**DATA EXTRACTS**.

========================================================================

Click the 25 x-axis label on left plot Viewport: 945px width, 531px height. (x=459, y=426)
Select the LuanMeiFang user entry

========================================================================

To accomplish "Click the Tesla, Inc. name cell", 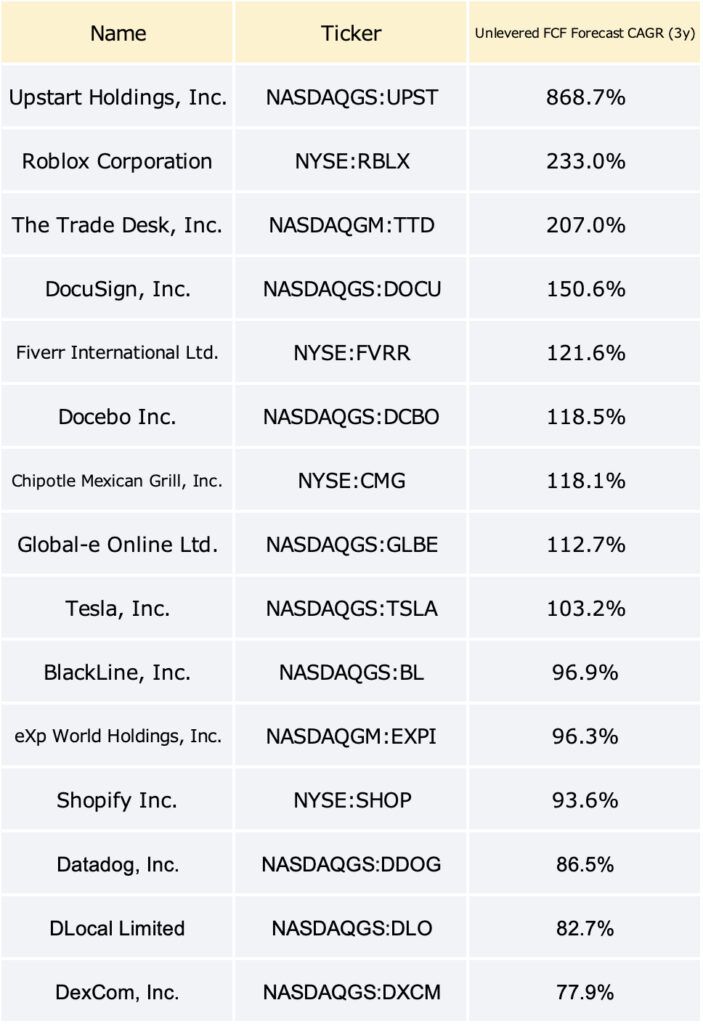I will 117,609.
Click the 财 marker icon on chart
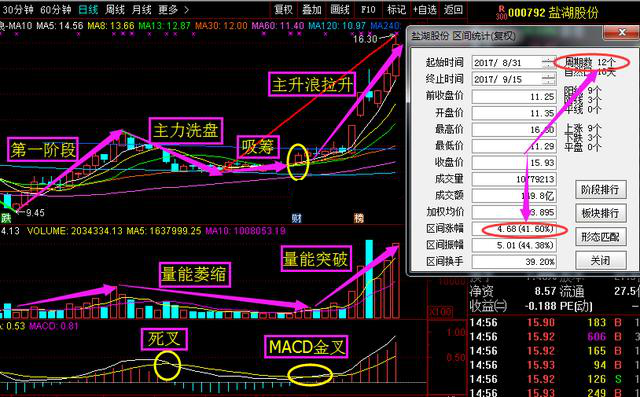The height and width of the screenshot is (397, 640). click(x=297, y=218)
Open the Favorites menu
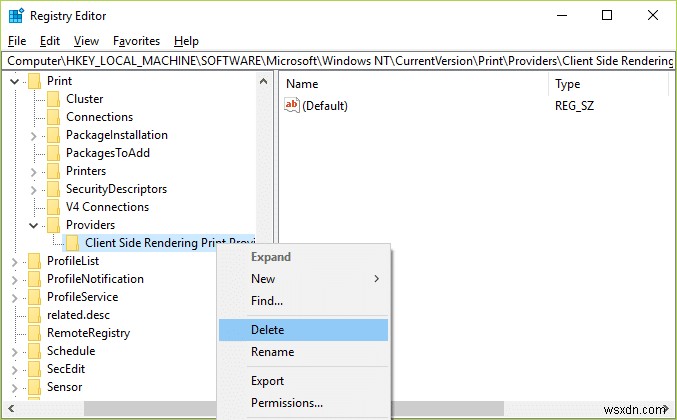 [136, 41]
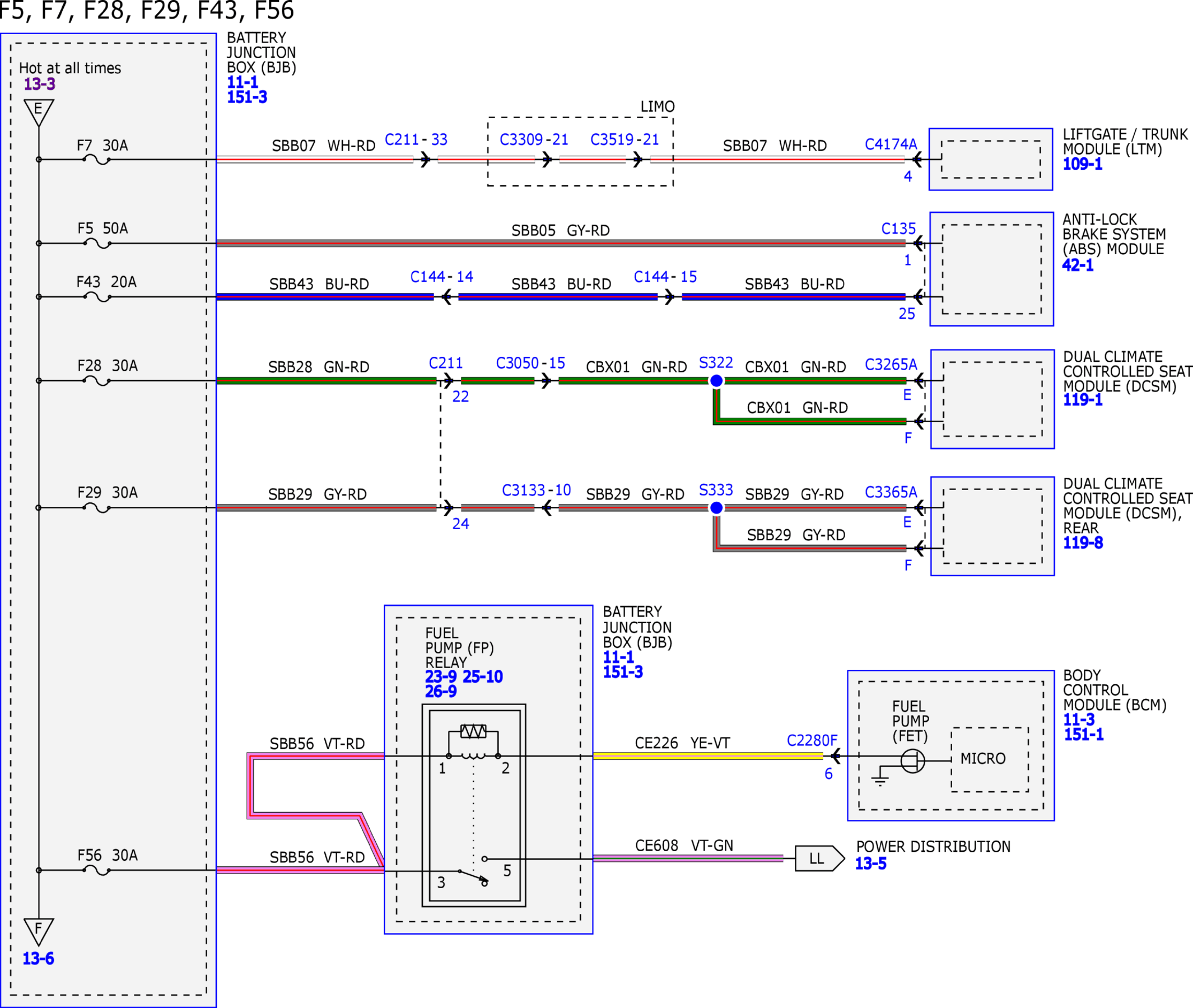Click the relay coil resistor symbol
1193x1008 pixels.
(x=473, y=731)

========================================================================

**WHAT IS EXPECTED**. From the material above, retype precisely the lines between the line holding "Click the 25" and the line holding "Select the LuanMeiFang user entry", inclusive, and nothing beyond them.

**REPLY**.
Click the 25 x-axis label on left plot Viewport: 945px width, 531px height. (x=459, y=426)
Select the LuanMeiFang user entry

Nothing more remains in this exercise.